◆ YOUR INSTRUCTIONS: Set out exactly every line of the entries below, starting at the line that holds "Отзывов (0) (42, 1082)" and stopping after the line that holds "Back (377, 30)".

Saved entries
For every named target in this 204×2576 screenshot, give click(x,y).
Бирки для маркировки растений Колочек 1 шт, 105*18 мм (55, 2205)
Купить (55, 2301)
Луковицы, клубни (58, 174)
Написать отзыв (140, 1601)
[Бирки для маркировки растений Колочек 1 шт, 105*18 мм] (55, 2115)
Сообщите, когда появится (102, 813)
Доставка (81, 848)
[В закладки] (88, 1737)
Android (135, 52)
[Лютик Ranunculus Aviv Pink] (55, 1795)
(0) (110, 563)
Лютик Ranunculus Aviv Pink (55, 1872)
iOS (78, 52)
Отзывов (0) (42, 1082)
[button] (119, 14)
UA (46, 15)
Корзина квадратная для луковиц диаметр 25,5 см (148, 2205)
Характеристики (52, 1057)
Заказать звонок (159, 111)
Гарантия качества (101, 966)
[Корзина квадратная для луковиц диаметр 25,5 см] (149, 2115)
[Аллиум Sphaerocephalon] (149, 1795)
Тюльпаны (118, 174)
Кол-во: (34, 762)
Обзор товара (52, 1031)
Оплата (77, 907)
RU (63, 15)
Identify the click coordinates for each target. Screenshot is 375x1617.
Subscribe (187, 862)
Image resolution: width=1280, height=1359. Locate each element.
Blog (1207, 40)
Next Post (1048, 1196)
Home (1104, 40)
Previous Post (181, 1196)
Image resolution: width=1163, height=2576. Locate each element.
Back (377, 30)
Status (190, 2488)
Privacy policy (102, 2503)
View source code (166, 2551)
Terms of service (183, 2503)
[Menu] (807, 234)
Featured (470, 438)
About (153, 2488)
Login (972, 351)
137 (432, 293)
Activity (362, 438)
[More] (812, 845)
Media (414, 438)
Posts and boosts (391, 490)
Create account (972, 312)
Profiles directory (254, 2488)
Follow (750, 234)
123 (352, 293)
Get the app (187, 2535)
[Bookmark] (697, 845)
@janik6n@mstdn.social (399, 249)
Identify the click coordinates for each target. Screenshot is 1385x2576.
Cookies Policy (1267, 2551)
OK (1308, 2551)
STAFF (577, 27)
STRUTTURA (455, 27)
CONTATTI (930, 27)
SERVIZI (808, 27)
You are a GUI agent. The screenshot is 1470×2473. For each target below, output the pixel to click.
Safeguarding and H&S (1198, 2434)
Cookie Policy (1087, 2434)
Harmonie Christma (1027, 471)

◆ EXERCISE RESULT:
Отзывов (0) (42, 1082)
[button] (119, 14)
UA (46, 15)
Корзина квадратная для луковиц диаметр 25,5 см (148, 2205)
Характеристики (52, 1057)
Заказать звонок (159, 111)
Гарантия качества (101, 966)
[Корзина квадратная для луковиц диаметр 25,5 см] (149, 2115)
[Аллиум Sphaerocephalon] (149, 1795)
Тюльпаны (118, 174)
Кол-во: (34, 762)
Обзор товара (52, 1031)
Оплата (77, 907)
RU (63, 15)
Identify the click coordinates for each target. Screenshot is 375x1617.
Subscribe (187, 862)
Image resolution: width=1280, height=1359. Locate each element.
Blog (1207, 40)
Next Post (1048, 1196)
Home (1104, 40)
Previous Post (181, 1196)
Image resolution: width=1163, height=2576. Locate each element.
Back (377, 30)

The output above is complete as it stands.